In all, the OR black box can cost about $100,000 to install, and analytics expenses run $25,000 annually, according to Janet Donovan, an OR nurse who shared with MIT Technology Review an estimate given to staff at Brigham and Women’s Faulkner Hospital in Massachusetts. (Peter Grantcharov declined to comment on these numbers, writing in an email: “We don’t share specific pricing; however, we can say that it’s based on the product mix and the total number of rooms, with inherent volume-based discounting built into our pricing models.”)
“Big brother is watching”
Long Island Jewish Medical Center in New York, part of the Northwell Health system, was the first hospital to pilot OR black boxes, back in February 2019. The rollout was far from seamless, though not necessarily because of the tech.
“In the colorectal room, the cameras were sabotaged,” recalls Northwell’s chair of urology, Louis Kavoussi—they were turned around and deliberately unplugged. In his own OR, the staff fell silent while working, worried they’d say the wrong thing. “Unless you’re taking a golf or tennis lesson, you don’t want someone staring there watching everything you do,” says Kavoussi, who has since joined the scientific advisory board for Surgical Safety Technologies.
Grantcharov’s promises about not using the system to punish individuals have offered little comfort to some OR staff. When two black boxes were installed at Faulkner Hospital in November 2023, they threw the department of surgery into crisis. “Everybody was pretty freaked out about it,” says one surgical tech who asked not to be identified by name since she wasn’t authorized to speak publicly. “We were being watched, and we felt like if we did something wrong, our jobs were going to be on the line.”
It wasn’t that she was doing anything illegal or spewing hate speech; she just wanted to joke with her friends, complain about the boss, and be herself without the fear of administrators peeking over her shoulder. “You’re very aware that you’re being watched; it’s not subtle at all,” she says. The early days were particularly challenging, with surgeons refusing to work in the black-box-equipped rooms and OR staff boycotting those operations: “It was definitely a fight every morning.”
“In the colorectal room, the cameras were sabotaged,” recalls Louis Kavoussi. “Unless you’re taking a golf or tennis lesson, you don’t want someone staring there watching everything you do.”
At some level, the identity protections are only half measures. Before 30-day-old recordings are automatically deleted, Grantcharov acknowledges, hospital administrators can still see the OR number, the time of operation, and the patient’s medical record number, so even if OR personnel are technically de-identified, they aren’t truly anonymous.
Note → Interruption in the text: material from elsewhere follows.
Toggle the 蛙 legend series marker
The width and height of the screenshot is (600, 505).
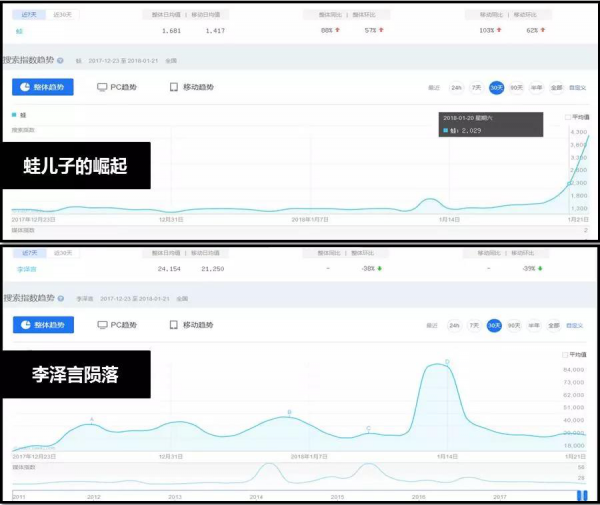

The result is a sense that “Big Brother is watching,” says Christopher Mantyh, vice chair of clinical operations at Duke University Hospital, which has black boxes in seven ORs. He will draw on aggregate data to talk generally about quality improvement at departmental meetings, but when specific issues arise, like breaks in sterility or a cluster of infections, he will look to the recordings and “go to the surgeons directly.”
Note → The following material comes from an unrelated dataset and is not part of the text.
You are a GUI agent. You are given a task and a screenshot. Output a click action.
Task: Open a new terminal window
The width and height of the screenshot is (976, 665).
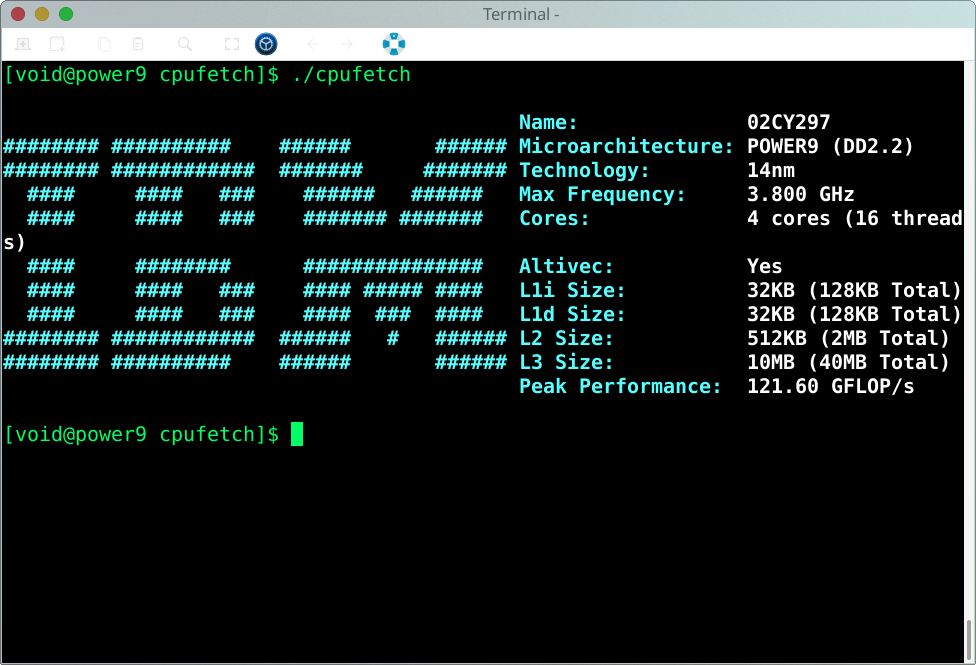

In many ways, that’s what worries Donovan, the Faulkner Hospital nurse. She’s not convinced the hospital will protect staff members’ identities and is worried that these recordings will be used against them—whether through internal disciplinary actions or in a patient’s malpractice suit. In February 2023, she and almost 60 others sent a letter to the hospital’s chief of surgery objecting to the black box. She’s since filed a grievance with the state, with arbitration proceedings scheduled for October.